For more than 18 years, I built large-scale systems, and turn traditional products into ML/AI-powered solutions that created multi-million-dollar impact. Along the way, I filed 30+ patents and published 17+ research papers.
Then, in 2021, the AI wave hit.
And even with all my experience, I found myself trying to keep up — learning new architectures, new terms, and a completely new way of building software.
So I did what I’ve always done when the ground shifts:
I dug in.
Since then, every weekend I have spent studying AI systems in depth — not just the theory, but how things actually work in real engineering environments. I built prototypes, read papers, redesigned workflows, worked on agentic systems, and constantly tested how these ideas behave in practice.
And something became very clear:
Engineers aren’t struggling because AI is too hard.
They’re struggling because it’s explained terribly.
Most content out there is:
too abstract
too shallow
too hyped
or too research-heavy to be useful
But engineers don’t need more buzzwords.
They need clarity.
They need mental models they can rely on.

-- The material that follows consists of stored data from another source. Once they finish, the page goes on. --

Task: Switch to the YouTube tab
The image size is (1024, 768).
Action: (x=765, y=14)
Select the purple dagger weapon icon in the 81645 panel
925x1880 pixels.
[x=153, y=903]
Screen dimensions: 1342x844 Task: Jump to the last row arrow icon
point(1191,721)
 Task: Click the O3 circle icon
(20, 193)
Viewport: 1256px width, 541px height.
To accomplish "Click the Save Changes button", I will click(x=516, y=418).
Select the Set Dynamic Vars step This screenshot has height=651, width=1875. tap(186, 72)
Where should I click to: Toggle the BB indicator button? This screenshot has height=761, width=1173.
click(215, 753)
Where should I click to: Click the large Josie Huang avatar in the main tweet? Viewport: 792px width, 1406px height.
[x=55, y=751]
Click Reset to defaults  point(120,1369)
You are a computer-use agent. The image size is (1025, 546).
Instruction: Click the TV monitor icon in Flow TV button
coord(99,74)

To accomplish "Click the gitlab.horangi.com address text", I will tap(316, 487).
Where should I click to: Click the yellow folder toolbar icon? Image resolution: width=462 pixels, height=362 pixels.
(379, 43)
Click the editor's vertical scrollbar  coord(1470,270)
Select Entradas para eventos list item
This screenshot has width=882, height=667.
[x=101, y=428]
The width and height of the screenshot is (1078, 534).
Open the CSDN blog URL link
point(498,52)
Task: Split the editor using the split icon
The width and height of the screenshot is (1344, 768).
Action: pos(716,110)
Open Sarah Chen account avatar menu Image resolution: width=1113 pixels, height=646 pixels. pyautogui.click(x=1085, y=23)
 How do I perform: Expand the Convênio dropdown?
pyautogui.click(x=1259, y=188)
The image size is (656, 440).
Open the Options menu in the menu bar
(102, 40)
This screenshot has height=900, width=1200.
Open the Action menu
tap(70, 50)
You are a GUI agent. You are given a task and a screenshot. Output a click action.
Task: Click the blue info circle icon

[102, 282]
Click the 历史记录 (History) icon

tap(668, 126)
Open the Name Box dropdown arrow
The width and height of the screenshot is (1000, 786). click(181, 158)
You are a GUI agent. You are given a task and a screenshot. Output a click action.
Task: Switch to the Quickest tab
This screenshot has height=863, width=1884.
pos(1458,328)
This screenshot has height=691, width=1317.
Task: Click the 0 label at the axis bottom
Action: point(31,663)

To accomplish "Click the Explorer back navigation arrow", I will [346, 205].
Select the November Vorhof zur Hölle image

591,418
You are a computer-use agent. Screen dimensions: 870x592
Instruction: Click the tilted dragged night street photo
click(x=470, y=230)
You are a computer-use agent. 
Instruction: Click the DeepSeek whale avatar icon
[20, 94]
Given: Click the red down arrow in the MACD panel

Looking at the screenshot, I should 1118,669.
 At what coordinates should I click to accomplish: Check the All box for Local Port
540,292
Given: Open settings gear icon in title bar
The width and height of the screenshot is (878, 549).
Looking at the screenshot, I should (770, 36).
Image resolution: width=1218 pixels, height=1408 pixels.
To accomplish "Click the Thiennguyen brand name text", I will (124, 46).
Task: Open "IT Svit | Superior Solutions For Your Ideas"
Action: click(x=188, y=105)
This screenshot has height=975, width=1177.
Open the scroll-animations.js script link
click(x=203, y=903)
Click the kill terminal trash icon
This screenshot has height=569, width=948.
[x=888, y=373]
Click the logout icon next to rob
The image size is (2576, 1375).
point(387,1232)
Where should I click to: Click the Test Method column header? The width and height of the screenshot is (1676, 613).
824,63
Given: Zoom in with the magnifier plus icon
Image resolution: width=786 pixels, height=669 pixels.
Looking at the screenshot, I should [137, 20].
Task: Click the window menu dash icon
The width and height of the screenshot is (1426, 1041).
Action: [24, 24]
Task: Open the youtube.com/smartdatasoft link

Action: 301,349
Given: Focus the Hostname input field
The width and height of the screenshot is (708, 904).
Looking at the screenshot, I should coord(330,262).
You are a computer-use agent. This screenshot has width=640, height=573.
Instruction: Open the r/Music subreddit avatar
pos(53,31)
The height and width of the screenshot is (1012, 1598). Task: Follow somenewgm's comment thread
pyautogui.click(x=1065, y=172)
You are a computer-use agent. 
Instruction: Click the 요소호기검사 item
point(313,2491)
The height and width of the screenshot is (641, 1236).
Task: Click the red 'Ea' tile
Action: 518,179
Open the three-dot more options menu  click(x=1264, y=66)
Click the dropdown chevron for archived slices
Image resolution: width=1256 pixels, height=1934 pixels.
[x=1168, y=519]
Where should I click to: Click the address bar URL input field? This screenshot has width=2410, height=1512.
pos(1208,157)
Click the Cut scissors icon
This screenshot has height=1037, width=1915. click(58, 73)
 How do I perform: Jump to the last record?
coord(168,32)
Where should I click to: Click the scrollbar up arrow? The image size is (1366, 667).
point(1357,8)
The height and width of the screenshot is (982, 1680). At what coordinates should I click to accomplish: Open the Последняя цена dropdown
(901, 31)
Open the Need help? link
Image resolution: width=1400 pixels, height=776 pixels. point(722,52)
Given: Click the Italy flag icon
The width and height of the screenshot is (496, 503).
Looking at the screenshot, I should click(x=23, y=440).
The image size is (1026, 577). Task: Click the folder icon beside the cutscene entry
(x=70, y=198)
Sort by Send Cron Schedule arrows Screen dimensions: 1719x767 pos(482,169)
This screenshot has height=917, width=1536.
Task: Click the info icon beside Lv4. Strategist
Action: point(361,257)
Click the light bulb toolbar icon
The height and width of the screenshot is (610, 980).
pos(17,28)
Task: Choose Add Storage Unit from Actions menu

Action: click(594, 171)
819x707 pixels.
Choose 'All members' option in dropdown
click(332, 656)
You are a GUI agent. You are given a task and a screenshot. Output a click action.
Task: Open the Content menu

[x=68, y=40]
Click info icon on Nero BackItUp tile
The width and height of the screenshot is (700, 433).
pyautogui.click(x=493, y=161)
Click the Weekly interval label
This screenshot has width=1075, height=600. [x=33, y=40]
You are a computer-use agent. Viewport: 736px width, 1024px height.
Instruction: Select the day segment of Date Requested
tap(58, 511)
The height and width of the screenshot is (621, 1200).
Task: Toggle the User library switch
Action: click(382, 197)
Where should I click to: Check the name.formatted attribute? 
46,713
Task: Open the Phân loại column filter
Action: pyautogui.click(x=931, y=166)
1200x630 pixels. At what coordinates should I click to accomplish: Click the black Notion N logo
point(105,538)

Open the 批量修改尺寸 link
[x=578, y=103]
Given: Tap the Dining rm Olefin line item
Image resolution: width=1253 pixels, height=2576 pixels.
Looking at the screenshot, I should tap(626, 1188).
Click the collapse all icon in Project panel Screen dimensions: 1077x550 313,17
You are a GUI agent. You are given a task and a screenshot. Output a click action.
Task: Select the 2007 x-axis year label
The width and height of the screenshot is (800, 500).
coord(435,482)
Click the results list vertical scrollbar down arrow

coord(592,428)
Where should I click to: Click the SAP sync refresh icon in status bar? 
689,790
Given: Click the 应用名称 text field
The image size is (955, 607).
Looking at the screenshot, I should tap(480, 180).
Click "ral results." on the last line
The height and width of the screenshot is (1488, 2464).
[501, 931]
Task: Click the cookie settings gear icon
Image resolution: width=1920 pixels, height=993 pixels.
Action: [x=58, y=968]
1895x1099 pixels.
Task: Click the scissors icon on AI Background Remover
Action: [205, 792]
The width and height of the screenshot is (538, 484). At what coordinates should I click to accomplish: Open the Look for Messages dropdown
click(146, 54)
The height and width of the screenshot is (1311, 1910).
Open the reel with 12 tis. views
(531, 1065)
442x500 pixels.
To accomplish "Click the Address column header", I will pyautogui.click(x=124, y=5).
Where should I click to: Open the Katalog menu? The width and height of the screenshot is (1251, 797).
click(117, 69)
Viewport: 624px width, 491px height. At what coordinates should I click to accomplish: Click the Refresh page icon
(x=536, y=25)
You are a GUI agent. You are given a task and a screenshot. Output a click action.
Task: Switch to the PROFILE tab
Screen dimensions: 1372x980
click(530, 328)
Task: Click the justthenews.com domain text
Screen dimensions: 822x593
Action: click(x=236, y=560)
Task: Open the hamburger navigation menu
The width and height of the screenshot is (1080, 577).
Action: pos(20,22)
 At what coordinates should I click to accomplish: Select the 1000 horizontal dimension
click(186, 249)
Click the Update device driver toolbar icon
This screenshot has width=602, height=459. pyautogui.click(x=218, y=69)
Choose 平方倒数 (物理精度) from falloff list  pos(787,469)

They need someone to translate the chaos into something they can use.
That’s why I started AIEdTalks.
Now I run AIEdTalks, which helps engineers become AI-ready through clear, practical explanations delivered weekly.
When I’m not writing, I work full-time as a research engineer exploring agentic systems and new AI ideas. I also love marathons and swimming—and hope to complete an Ironman someday.